Deutsche Bank is hardly rolling in it. At the end of the first quarter Frankfurt's finest posted a lower-than-expected core tier one ratio of 7.5 per cent – down 120 basis points from the year-end, thanks largely to its €1.3bn cash acquisition of the wealth manager Sal Oppenheim. Yet the bank will still find another €640m or so to support the capital raising of Beijing-based Huaxia, China's 13th largest lender by assets, taking its stake from 17.2 per cent to 19.99 per cent, the maximum allowable.
Investment in Chinese banks always used to be described in vague strategic terms; Deutsche flannelled about “consumer affluence” and “increasing financial sophistication” when it took its original 9.9 per cent stake almost five years ago. Increasingly, it is about hard numbers. Average return on equity at China's listed lenders was 20 per cent at their last filing – double the average for the world's top 100 non-Chinese banks. Deutsche, for its part, is becoming worryingly exposed to investment banking: its corporate banking and securities division accounted for 93 per cent of pre-tax profit in the first quarter. If you want to make a bigger bet on retail banking, there are few better places than China to do it.
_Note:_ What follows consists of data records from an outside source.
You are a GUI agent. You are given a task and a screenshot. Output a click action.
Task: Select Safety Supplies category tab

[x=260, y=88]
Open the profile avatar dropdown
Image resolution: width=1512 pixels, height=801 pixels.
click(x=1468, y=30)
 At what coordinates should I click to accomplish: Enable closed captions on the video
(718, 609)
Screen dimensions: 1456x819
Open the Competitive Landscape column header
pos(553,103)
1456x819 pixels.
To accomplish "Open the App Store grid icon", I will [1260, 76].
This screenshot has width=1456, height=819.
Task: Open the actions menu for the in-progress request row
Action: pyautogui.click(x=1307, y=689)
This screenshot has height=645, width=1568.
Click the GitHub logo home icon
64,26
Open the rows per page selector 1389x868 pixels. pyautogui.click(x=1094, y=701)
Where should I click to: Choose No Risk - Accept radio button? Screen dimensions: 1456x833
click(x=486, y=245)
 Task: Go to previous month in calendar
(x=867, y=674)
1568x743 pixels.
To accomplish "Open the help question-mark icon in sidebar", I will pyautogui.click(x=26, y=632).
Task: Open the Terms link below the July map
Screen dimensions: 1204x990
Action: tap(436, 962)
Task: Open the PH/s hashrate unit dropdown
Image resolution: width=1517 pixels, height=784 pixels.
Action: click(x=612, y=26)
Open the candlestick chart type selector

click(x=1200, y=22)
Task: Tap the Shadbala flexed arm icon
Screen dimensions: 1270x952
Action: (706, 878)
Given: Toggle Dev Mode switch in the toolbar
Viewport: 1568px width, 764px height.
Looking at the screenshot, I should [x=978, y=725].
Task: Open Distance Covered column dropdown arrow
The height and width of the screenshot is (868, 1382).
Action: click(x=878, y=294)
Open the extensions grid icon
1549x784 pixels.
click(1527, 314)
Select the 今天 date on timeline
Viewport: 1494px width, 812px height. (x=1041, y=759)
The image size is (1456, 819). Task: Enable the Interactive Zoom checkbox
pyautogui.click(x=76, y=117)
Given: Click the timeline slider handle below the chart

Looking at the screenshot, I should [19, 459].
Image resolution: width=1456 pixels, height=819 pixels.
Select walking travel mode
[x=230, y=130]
Huaxia will certainly not be the last Chinese lender to raise capital. First-quarter results from the banks showed strong fee momentum and – for now – good asset quality; non-performing loans across the system were a record-low 1.4 per cent at the end of March. The problem is that the banks cannot generate capital fast enough internally to keep up with loan growth. At Huaxia, first-quarter assets rose by 18 per cent year-on-year, while equity rose by 13 per cent. Other foreign bank shareholders will naturally be tapped for funds; if they can increase their exposures along the way, so much the better.